Some in the Vatican had hoped Benedict XVI could use his trip to Portugal to begin to move past the constant questions about pedophile priests and see-no-evil bishops. But even before he arrived, Benedict may have offered the most significant comment to date, an acknowledgment that the Catholic Church's global clergy sex-abuse scandal is far too grave to be fixed by words alone. "The greatest persecution of the church doesn't come from enemies on the outside but is born from the sin within the church," the Pontiff said during his flight to Portugal for a four-day visit. "The church needs to profoundly relearn penitence, accept purification, learn forgiveness but also justice."
Earlier this year, when the crisis spread into the heart of Europe and raised questions about the Pope's role in it, accusations of bad leadership and cover-ups were met by virulent countercharges from some of the church's most powerful leaders, who passed blame around and alluded to anti-Catholic conspiracies afoot. The still influential former Vatican Secretary of State Cardinal Angelo Sodano used Easter Mass to denounce the "petty gossip" surrounding the Pope, while the current Secretary of State (the Holy See's equivalent to a Prime Minister), Cardinal Tarcisio Bertone, said clergy sex abuse was driven by homosexuality. Another top curia figure, Raniero Cantalamessa, the official preacher of the papal household, equated criticism of the church to anti-Semitism, angering both Jews and sex-abuse victims.
Benedict, who himself has been criticized for flashes of defensiveness and lack of responsiveness, said on Tuesday, May 11, that Rome's first step in turning the crisis around is for the church to stop blaming others and to look within. He said Catholicism had always suffered from internal problems but that with revelations of priests preying on children, "today we see it in a truly terrifying way."
After an initial long silence in the face of accumulating accusations, Benedict has appeared more decisive in recent weeks, speaking of the need for penance and meeting with victims (as he'd done on earlier trips) during his short stay last month on the island of Malta. The Vatican announced last week new restrictions on the Legionaries of Christ order after further revelations that its founder sexually abused seminarians, while several bishops responsible for covering up past cases of abuse have recently offered their resignations.

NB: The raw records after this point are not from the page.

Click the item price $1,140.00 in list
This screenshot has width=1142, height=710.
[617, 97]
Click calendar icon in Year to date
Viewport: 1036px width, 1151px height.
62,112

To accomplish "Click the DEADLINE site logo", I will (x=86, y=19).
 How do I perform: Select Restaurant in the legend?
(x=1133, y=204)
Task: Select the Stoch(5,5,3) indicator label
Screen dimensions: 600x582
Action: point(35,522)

But the Pope's remarks Tuesday may be particularly significant and worth mining for both what they reveal about current Vatican power struggles and Benedict's broader legacy and the future of the church. Just last week, reports surfaced that Austrian Cardinal Christoph Schönborn had used an off-the-record meeting with reporters to criticize Sodano, a rare showdown between two powerful "princes of the church." Schönborn, who was a theology student in the early 1970s under Benedict (then Joseph Ratzinger) and has remained close to him, reportedly attacked Sodano for his "petty gossip" comment and for allegedly blocking a 1990s investigation of alleged sexual abuse by Schönborn's predecessor in Vienna. The late Cardinal Hans Hermann Groer, who was forced to step down as archbishop of Vienna in 1995, died in 2003 without facing a canonical trial. Schönborn says Sodano blocked an attempt by the then Cardinal Ratzinger to further investigate the allegations against Groer.
Thus Benedict's "enemies within" comment arrives with the Schönborn-Sodano face-off still very much buzzing through the halls of St. Peter's, and it would seem to be a clear nod of approval for Schönborn. The internal stakes are high if Sodano and other powerful Rome players see the sequence of events over the past week as an orchestrated attempt to present the then Cardinal Ratzinger as the lone Cardinal trying to combat sex abuse within an otherwise corrupt and/or distracted Vatican hierarchy. Indeed, Schönborn had referred in the same supposedly off-the-record conversation (which neither he nor his office has contested) for the need to reform the Vatican bureaucracy, known as the Roman Curia. Despite hopes from reformers at the beginning of his papacy, Benedict has largely avoided the battles that would have been necessary to bring about a true overhaul of the curia. And whether the fallout from the sex-abuse crisis will lead to housecleaning or just more infighting is unclear.
Still, even such palace intrigue is ultimately secondary in a crisis that will have lasting consequences no matter which Cardinal gains the upper hand or the Pope's favor. Despite the apparent good intentions, something remains unclear, even from Benedict's strong declaration Tuesday: What are the "sins," and for whom the "penitence" and "justice"? For while the rape and molestation of children by a single priest is terrifying indeed, many Catholics now believe that the bishops and Cardinals who let it happen and covered it up and deny their own responsibility are the Church's other enemy within.